== WORK ITEM ==
Identify and copy all lines of the material where the string "Expand" is found.

== MATERIAL PROVIDED ==
•••••
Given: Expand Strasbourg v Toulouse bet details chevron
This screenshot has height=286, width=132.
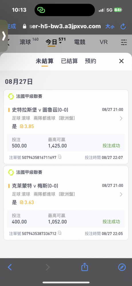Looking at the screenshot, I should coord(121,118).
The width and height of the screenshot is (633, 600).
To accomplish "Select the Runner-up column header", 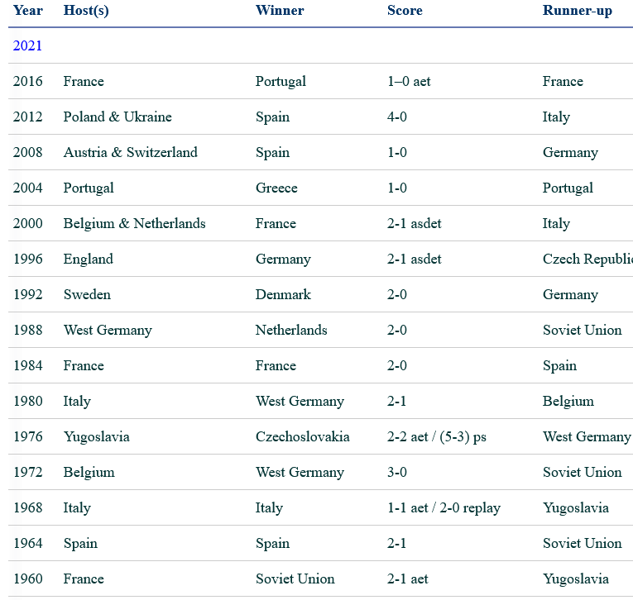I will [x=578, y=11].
•••••
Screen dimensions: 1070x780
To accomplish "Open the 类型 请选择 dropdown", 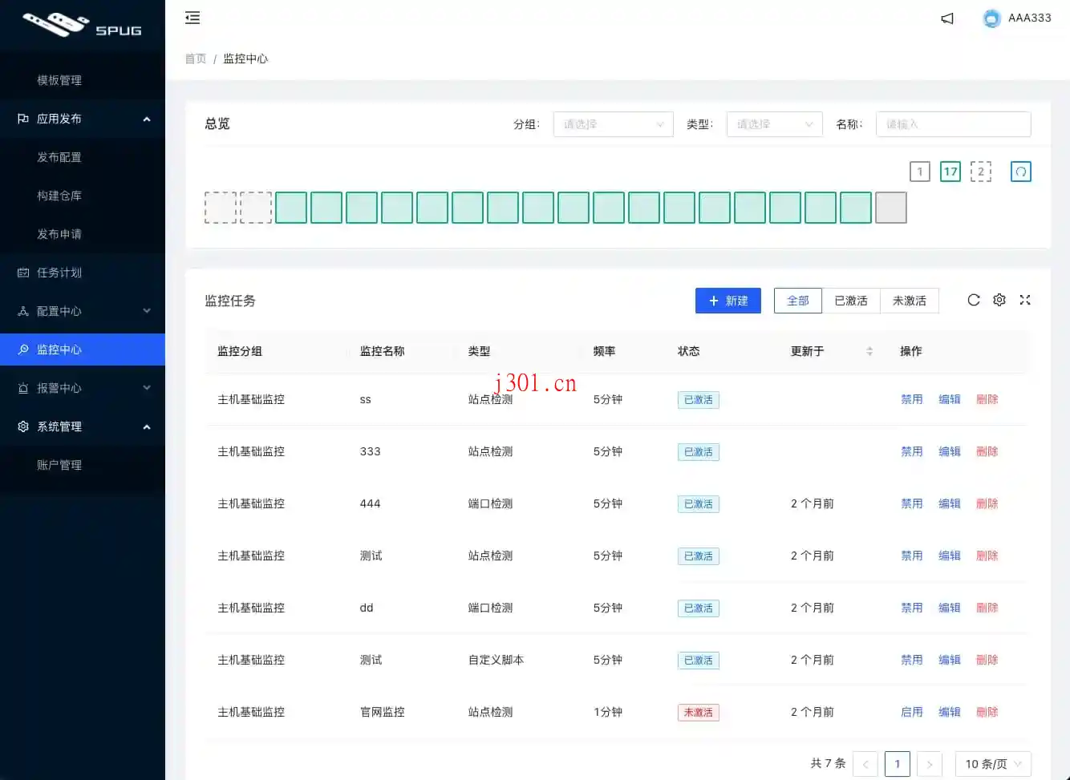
•••••
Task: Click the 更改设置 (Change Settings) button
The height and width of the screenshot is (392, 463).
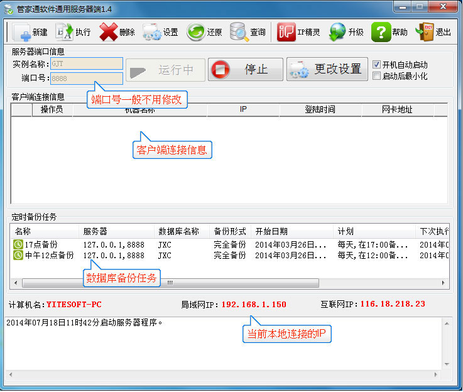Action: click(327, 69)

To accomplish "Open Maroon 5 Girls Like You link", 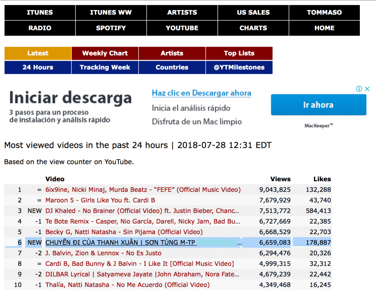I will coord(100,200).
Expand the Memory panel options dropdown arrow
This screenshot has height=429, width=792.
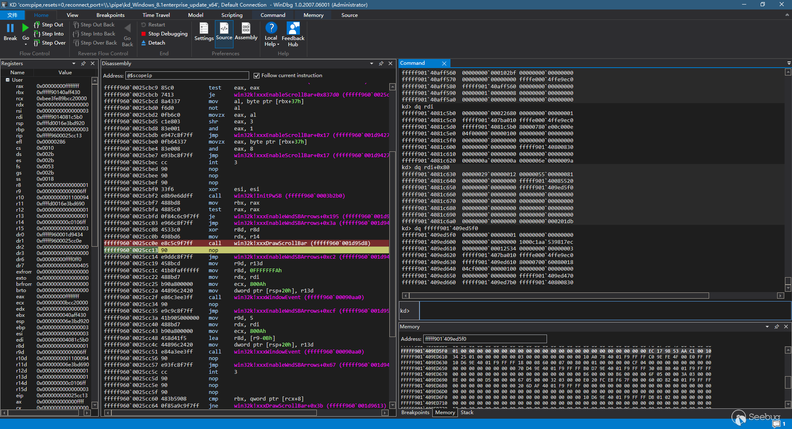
•••••
== THE ANSWER ==
Given: Expand Strasbourg v Toulouse bet details chevron
Expand the Memory panel options dropdown arrow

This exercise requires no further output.